» Provided entries:
═══

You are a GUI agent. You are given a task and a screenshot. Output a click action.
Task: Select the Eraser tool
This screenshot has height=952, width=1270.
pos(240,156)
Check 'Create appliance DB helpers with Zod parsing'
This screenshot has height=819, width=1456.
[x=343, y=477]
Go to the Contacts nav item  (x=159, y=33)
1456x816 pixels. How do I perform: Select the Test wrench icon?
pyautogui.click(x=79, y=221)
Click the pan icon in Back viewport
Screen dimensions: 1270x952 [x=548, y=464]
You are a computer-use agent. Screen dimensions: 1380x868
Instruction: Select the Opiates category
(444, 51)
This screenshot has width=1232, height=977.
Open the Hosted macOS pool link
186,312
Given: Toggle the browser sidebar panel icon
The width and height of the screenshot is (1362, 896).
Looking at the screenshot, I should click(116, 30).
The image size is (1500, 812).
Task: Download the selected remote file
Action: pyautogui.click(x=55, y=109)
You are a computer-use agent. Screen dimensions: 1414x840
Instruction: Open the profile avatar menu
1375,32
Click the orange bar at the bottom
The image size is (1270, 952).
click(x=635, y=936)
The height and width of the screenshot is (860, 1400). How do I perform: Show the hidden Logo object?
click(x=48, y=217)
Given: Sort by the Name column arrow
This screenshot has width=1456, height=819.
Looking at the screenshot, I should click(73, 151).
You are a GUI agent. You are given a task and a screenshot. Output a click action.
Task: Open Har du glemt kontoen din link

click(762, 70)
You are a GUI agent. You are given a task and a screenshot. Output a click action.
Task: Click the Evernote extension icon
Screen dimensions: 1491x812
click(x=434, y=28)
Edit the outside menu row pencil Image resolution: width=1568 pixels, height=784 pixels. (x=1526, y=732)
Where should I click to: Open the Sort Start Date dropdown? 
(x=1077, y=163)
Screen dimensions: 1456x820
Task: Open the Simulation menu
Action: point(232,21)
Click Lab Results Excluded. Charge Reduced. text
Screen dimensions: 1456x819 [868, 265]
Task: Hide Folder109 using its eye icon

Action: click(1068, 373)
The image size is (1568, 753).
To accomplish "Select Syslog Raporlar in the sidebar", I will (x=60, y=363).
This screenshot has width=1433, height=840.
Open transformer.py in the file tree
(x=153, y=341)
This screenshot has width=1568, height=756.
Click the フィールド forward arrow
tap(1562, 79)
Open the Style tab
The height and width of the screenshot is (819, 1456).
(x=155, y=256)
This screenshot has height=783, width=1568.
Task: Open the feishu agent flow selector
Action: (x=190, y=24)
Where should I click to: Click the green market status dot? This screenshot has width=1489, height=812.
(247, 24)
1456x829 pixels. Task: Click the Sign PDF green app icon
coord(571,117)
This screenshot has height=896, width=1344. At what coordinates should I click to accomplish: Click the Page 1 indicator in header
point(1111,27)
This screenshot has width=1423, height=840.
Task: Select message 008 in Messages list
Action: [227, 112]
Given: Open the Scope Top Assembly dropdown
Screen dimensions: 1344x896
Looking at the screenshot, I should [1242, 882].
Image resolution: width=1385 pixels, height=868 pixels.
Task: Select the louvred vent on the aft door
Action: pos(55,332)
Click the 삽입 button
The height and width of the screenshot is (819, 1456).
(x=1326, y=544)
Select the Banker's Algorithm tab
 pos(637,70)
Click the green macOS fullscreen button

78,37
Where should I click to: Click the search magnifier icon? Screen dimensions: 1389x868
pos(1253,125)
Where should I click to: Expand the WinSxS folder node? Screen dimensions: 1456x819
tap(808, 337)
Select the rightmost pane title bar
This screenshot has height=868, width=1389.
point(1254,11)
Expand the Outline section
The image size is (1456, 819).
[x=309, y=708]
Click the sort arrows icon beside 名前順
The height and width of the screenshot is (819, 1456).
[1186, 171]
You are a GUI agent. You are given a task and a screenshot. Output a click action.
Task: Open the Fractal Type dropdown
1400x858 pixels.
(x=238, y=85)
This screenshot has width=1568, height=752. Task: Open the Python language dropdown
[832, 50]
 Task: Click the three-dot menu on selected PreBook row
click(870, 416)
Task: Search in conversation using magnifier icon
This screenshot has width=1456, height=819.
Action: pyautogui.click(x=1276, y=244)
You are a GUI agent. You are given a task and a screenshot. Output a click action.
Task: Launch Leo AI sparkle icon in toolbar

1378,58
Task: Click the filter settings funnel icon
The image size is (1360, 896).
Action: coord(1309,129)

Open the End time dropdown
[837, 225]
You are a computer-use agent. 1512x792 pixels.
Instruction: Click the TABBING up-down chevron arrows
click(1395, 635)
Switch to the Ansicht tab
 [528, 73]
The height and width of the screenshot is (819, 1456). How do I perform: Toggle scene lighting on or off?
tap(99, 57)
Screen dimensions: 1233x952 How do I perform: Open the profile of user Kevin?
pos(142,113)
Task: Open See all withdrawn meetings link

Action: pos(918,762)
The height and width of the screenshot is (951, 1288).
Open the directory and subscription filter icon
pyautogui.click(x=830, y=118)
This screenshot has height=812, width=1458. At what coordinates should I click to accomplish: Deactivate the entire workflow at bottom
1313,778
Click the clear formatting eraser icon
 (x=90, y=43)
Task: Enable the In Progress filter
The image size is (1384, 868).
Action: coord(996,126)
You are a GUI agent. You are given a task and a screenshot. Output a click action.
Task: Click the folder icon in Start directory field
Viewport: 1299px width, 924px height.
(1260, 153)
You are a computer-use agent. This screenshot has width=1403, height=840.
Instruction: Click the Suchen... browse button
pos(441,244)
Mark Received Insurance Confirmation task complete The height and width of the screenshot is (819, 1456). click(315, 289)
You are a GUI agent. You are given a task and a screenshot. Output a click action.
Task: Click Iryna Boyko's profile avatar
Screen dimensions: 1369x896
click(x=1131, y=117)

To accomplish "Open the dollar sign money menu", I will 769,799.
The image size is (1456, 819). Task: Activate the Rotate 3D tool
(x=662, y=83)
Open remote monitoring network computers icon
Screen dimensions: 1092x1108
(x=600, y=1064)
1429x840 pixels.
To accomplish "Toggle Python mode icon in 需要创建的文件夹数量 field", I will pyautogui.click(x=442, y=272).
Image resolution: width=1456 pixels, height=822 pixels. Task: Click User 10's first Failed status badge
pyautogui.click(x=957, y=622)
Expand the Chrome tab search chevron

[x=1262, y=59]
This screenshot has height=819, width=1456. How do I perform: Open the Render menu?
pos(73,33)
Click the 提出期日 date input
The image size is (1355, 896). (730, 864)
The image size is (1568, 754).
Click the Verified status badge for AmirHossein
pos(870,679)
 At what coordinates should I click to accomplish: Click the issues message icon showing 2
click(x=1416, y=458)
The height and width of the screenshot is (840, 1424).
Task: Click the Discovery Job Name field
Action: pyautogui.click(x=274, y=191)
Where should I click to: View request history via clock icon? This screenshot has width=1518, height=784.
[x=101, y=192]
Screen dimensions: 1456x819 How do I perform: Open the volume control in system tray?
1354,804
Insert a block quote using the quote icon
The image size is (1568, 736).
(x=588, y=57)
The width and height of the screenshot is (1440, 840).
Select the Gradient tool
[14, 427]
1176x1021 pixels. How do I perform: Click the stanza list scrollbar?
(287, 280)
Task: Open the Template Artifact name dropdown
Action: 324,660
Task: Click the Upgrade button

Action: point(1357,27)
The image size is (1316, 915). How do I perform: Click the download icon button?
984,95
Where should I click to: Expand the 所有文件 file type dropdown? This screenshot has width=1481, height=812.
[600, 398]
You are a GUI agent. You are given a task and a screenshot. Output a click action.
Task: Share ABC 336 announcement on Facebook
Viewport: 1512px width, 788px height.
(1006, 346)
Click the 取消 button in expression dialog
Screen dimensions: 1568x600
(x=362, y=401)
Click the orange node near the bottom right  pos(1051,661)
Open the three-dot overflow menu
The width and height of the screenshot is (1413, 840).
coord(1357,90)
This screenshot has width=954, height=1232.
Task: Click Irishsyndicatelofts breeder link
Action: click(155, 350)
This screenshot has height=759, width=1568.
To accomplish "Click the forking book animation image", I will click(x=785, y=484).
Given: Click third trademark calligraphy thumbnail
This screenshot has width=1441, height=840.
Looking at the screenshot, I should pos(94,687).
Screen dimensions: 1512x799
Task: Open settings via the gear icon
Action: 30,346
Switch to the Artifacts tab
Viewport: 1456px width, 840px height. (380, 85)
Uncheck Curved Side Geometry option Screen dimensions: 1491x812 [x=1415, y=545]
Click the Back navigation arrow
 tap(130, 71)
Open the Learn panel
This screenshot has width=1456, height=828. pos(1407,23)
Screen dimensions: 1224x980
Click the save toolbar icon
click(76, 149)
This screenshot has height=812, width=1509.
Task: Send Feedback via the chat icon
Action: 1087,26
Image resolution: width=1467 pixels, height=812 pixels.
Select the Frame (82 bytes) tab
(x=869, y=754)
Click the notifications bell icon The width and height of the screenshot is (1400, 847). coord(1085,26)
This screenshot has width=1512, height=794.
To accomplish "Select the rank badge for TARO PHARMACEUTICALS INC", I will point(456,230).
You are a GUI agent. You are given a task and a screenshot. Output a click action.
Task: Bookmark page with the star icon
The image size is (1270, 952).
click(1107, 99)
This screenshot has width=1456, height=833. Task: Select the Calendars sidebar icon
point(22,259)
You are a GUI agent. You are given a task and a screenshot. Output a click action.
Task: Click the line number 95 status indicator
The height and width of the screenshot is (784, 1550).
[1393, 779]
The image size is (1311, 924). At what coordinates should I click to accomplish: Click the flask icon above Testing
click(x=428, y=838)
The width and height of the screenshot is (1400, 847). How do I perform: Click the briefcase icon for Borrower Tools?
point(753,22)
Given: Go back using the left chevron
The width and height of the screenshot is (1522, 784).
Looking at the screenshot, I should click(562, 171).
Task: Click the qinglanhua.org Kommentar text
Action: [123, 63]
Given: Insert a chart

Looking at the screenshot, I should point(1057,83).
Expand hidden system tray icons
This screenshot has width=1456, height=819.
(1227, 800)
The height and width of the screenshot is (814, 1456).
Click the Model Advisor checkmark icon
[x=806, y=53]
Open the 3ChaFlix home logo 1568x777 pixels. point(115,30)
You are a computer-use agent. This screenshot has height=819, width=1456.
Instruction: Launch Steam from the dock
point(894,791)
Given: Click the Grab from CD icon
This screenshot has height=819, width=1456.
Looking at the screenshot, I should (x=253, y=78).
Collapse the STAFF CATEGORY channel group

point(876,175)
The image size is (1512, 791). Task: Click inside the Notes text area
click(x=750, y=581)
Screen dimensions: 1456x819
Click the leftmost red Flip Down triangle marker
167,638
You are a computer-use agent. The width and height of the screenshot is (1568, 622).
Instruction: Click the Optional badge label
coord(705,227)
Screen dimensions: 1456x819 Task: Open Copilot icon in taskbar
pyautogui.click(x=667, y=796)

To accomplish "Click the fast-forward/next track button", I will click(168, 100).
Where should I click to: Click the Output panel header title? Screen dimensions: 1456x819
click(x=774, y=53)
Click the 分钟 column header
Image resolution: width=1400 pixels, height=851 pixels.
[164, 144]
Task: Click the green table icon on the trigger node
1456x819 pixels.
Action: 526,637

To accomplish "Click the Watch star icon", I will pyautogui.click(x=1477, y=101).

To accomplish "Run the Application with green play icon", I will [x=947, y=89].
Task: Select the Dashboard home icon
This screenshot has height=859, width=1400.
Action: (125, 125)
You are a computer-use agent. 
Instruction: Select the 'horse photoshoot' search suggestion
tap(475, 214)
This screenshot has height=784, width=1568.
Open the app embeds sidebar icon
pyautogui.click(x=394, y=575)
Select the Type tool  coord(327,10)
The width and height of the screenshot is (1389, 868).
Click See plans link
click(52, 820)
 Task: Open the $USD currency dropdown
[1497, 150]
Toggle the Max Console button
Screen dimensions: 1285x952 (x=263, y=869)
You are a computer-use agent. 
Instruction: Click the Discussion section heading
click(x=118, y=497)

═══

Each line of the data that holds "column" should be copied.

» Problem solution:
Given: Sort by the Name column arrow
Click the 分钟 column header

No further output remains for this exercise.